The film director organized the show with Signature African Art gallery director Khalil Akar. Forty percent of the sales proceeds will go to DuVernay’s Law Enforcement Accountability Project, a fund that commissions Black artists and activists to tell stories of police abuse through different art forms.
“Art is a disruptive and propulsive force,” DuVernay says. “Creative expression is one of the most powerful tools that we can employ to activate and ignite change.”
Among the artists in the show are the Nigerian painter Oluwole Omofemi, who has created a tribute to George Floyd through a series of nine paintings marking the nearly nine minutes a police officer kneeled on his neck.

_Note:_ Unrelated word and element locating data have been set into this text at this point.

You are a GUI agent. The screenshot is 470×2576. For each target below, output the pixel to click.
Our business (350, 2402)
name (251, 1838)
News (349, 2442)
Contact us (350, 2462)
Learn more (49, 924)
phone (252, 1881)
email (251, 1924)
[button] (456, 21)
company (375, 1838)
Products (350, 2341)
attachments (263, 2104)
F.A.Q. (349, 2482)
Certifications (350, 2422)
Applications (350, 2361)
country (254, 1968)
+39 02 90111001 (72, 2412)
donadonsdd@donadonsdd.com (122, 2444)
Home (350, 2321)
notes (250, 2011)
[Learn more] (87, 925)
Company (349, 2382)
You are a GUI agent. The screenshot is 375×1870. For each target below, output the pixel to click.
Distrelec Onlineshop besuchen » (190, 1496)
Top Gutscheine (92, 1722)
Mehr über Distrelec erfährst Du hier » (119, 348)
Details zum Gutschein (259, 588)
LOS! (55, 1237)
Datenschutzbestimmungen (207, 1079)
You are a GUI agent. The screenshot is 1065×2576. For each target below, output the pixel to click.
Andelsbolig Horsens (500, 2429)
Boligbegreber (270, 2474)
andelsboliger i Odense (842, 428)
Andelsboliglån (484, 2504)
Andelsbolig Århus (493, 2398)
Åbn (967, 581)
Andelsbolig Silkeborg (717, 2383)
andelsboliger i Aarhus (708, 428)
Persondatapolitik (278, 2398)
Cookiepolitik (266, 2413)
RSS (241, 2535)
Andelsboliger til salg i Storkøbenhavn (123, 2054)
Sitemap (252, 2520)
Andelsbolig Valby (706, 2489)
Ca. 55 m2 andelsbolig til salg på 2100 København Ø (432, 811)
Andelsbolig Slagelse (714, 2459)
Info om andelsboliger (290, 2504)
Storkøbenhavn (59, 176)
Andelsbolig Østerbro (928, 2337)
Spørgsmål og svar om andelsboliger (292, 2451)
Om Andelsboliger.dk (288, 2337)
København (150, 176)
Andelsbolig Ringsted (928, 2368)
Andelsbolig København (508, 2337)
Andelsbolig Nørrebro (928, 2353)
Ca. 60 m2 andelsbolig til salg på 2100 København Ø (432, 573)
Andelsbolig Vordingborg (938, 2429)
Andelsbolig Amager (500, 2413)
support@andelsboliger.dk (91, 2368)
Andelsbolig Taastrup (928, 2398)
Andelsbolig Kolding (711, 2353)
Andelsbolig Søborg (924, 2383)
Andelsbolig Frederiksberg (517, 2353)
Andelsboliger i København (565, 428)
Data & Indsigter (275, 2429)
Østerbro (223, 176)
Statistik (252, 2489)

Each painting contains one of Floyd’s final words or phrases. Meanwhile, the Benin-based artist Moufouli Bellohas created a portrait of Breonna Taylor.
Akar says that having African artists connect to issues in the diaspora was a chance to show that police brutality, racism, and violence are being experienced by Black people all over the world.
“What happened to George Floyd happened in America, but it sparked protests in Europe and Africa, where similar issues are being faced,” Akar says.
Other works will engage with moments in Black British History, such as the contributions of the Windrush generation, whose members came to the UK from the Caribbean in the Postwar period to boost a depleted labor market.
In his work, the Ouagadougou-based and self-taught artist Adjaratou Ouedraogo explores the subsequent poor treatment of the Windrush generation and its descendants, when it was revealed in 2018 that the British government wrongly detained, deported, and denied benefits to many of its members.
But the exhibition is not just about painful moments in Black history.
“‘Say My Name’ is not just about remembering Breonna Taylor and George Floyd and the victims of police violence,” Akar says. “It is also about recognizing the many people who have had such a positive impact on the Black community.”
These include activists such as Angela Davis, who is captured in a portrait by artist Dennis Osakue, and the Kenyan activist Wangari Maathai, the first Black woman to win a Nobel Prize.
The 2021 Los Angeles edition of the show will include 13 new works centered on white supremacy and police brutality.
Signature African Art was founded in 1992 in Lagos, Nigeria, and opened an outpost in London’s Mayfair neighborhood last year.
“Say My Name” will be on view October 27 through November 28 at Signature African Art in London.